Il reprend l’idée de la contrainte. Dès qu’on sort du degré zéro de l’expression, du « disque ourcourant », on entre dans un mode de lien social.
Pour Lacan, il y a une mise en forme de l’Autre dans le discours.
– Cette forme existe indépendamment des paroles qui seront prononcées (et même sans paroles comme nous le verrons dans le discours de l’Analyste) :
– Le « sujet » ne préexiste pas à cette forme : le discours n’est pas un choix mais une structure qui saisit et détermine le locuteur.
Avec beaucoup d’audace, il part de la définition canonique : un sujet, c’est ce qui est représenté par un signifiant pour un autre signifiant. Nous voici avec trois termes. La jouissance (qui est en position latérale par rapport à la chaîne signifiante) sera en quelque sorte introduite comme quatrième terme car, dit-il, « le discours détient les moyens de jouir en tant qu’il implique le sujet »
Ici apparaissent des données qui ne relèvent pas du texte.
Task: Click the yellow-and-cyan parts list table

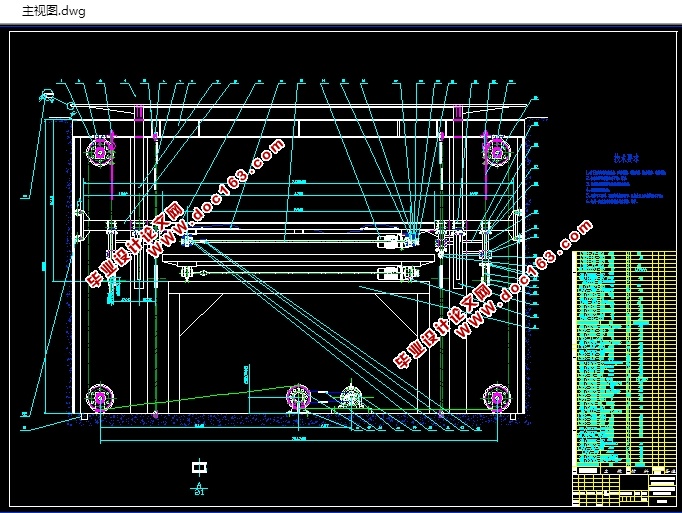Action: tap(625, 359)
Quatre termes, donc, qu’il va les écrire, c’est là le point important, dans une formule du discours qu’il appelle le « discours du Maître ». Cela porte à conséquence : les quatre termes, nous le verrons, déterminent des places, si bien qu’ils constituent une sorte de matrice logique par permutations circulaires. Ce qui est extraordinaire, c’est la confiance faite ici à l’écriture ; et à juste titre, comme le montre la fécondité de cette formule si simple : quatre manières de « calculer » le sujet, dont il va détailler patiemment et progressivement les conséquences.
Le discours n’est donc pas un choix, ni une superstructure théorique qui porterait sur des énoncés concrets, mais une forme[2]. Lacan compare le discours à un trait de ciseau qui va mettre en évidence le sujet : « les rapports changent d’une telle façon que ce qui ne se voyait pas avant se voit après ».
Et il est déplaisant pour l’imaginaire, mais nécessaire, d’en tirer les conséquences : le sujet du langage est l’effet du discours.